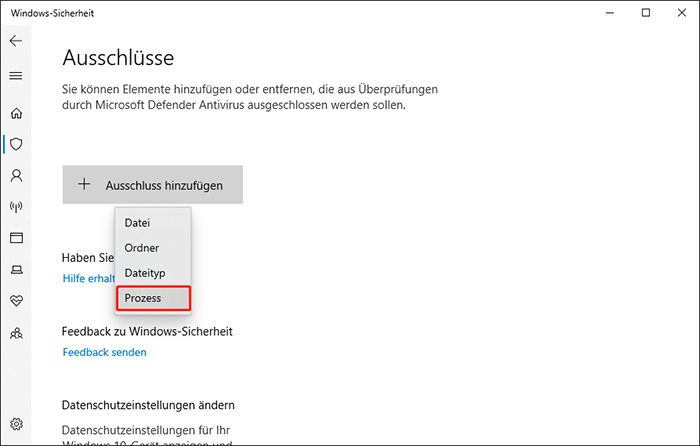Select the shield virus protection icon

pos(16,144)
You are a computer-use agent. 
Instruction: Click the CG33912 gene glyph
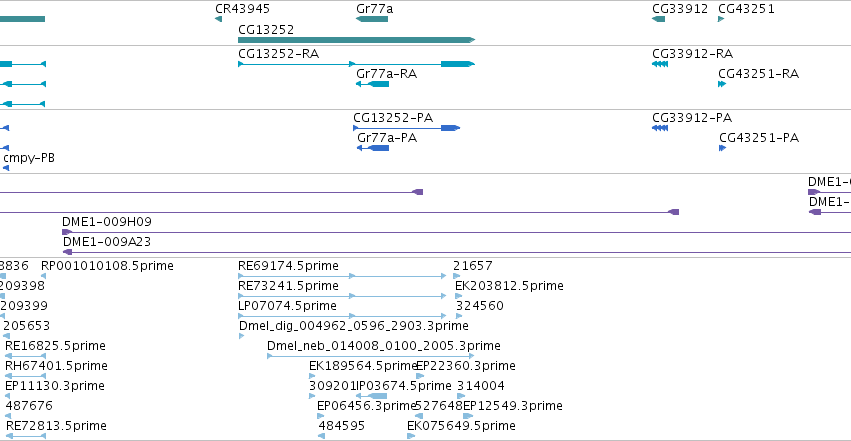pos(658,19)
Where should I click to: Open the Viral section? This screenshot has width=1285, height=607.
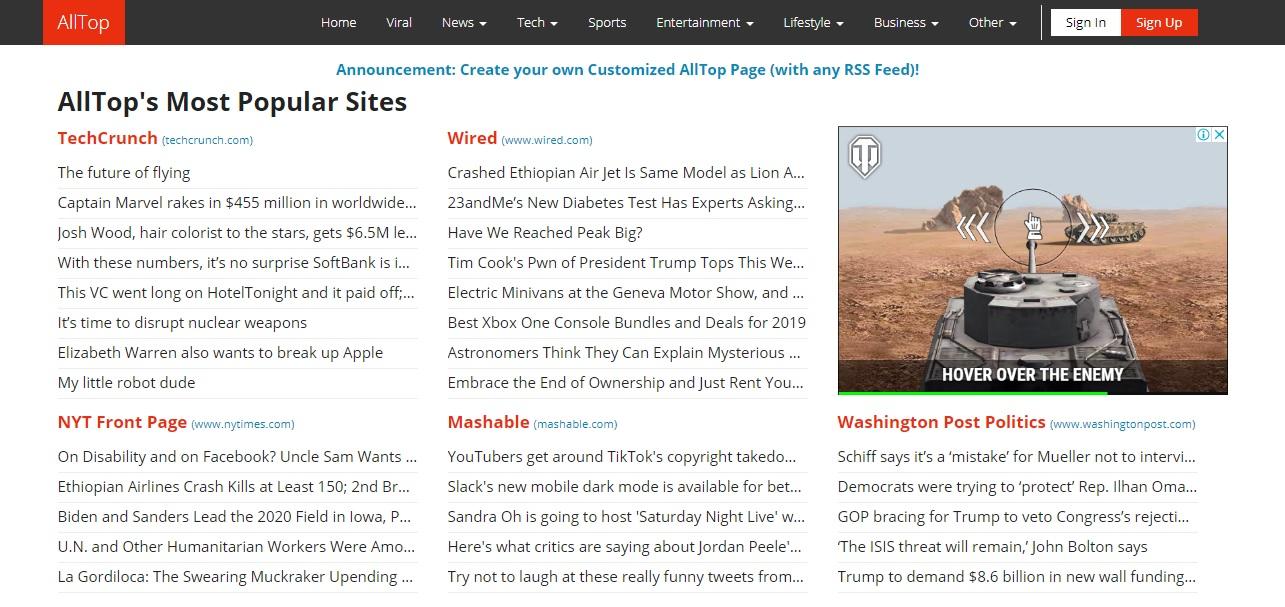pos(399,23)
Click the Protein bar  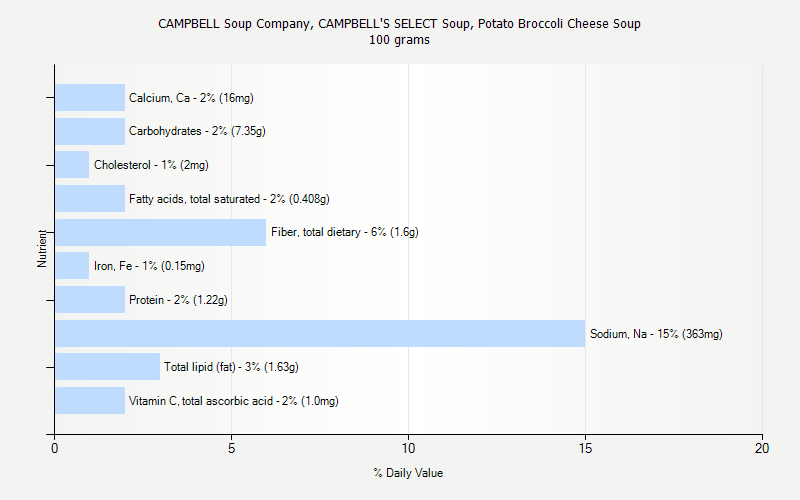pos(90,299)
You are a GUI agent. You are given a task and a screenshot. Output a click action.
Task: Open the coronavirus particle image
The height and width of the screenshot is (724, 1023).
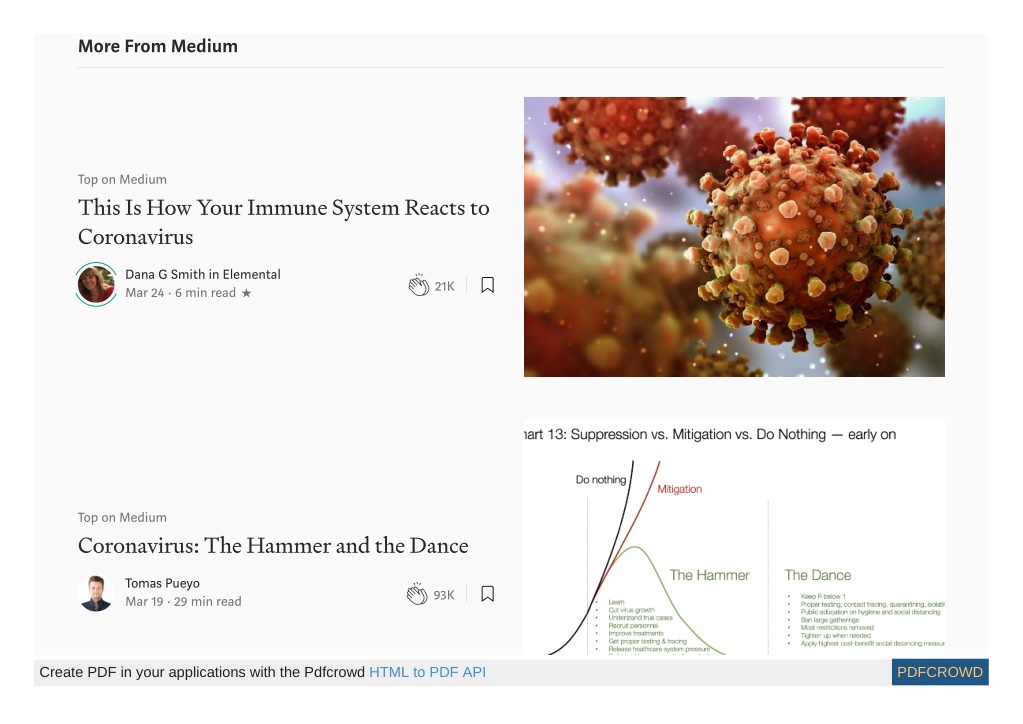(x=734, y=237)
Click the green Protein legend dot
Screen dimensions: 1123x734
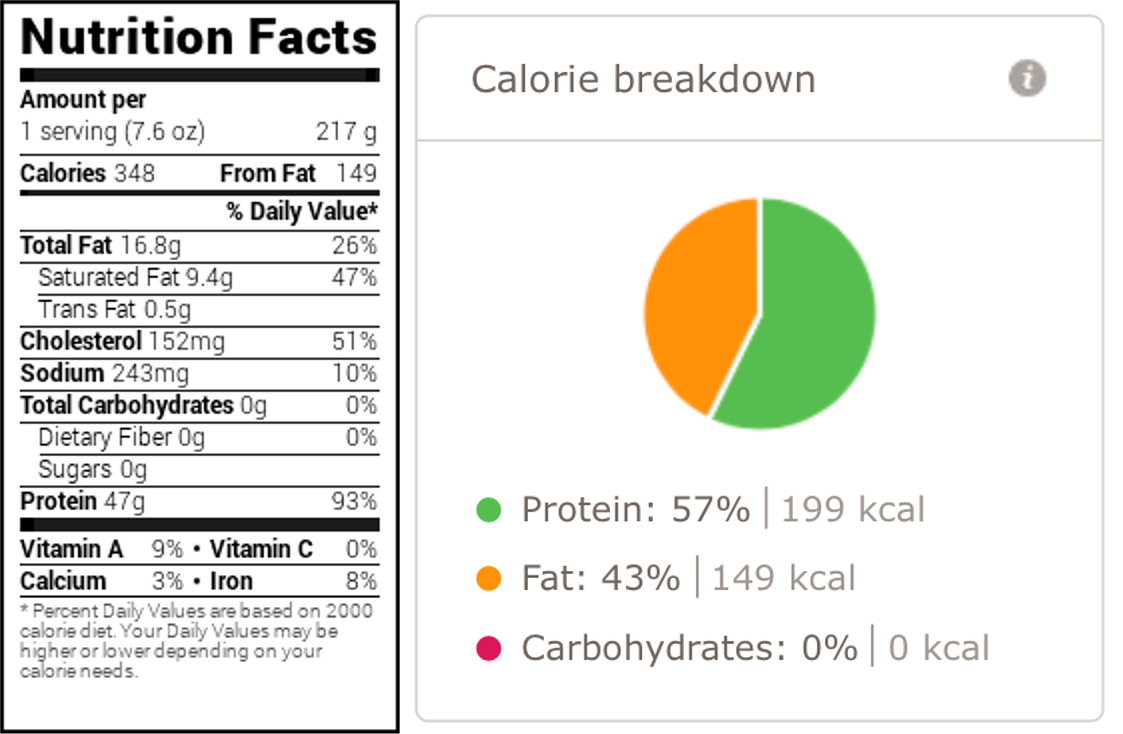(x=488, y=510)

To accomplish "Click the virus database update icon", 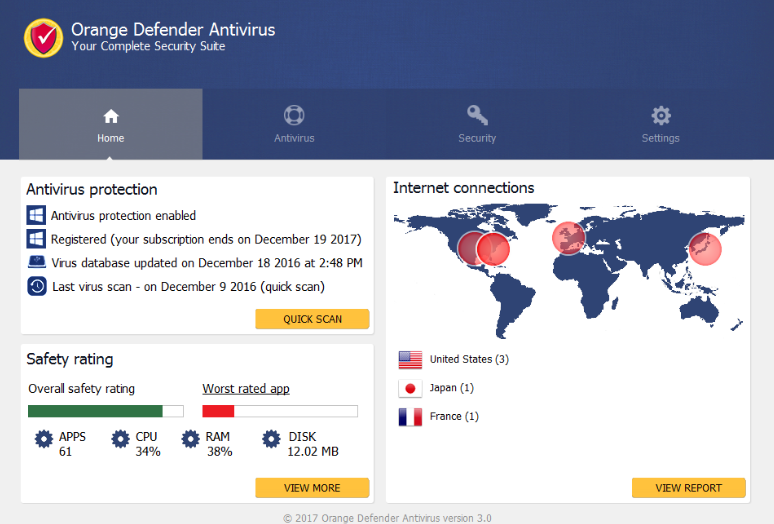I will [x=37, y=262].
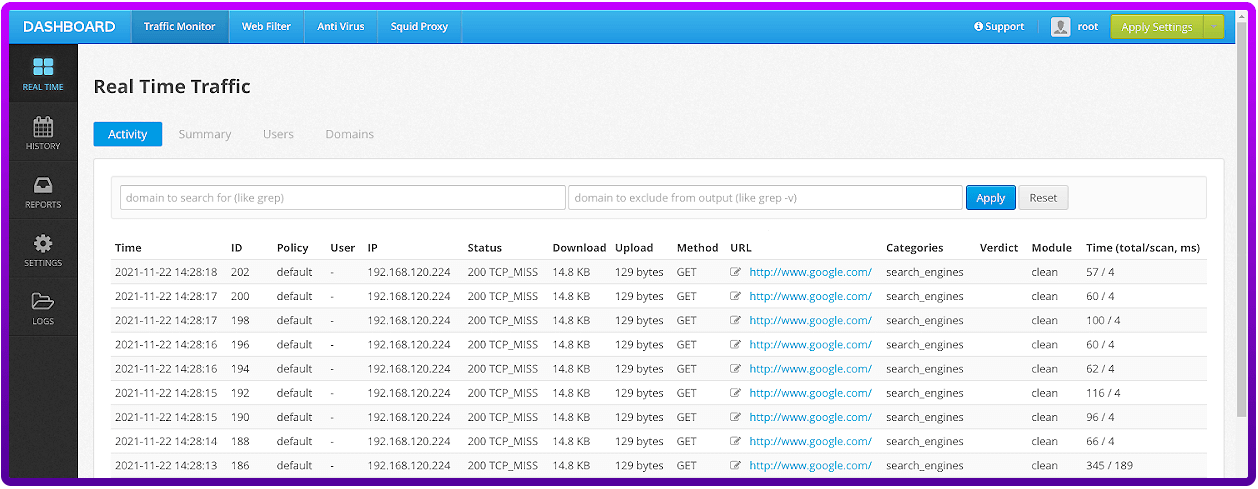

= = = =

Aim of the task: Please determine how many lines of the records above contain "agent", and state that number only.

Task result: 2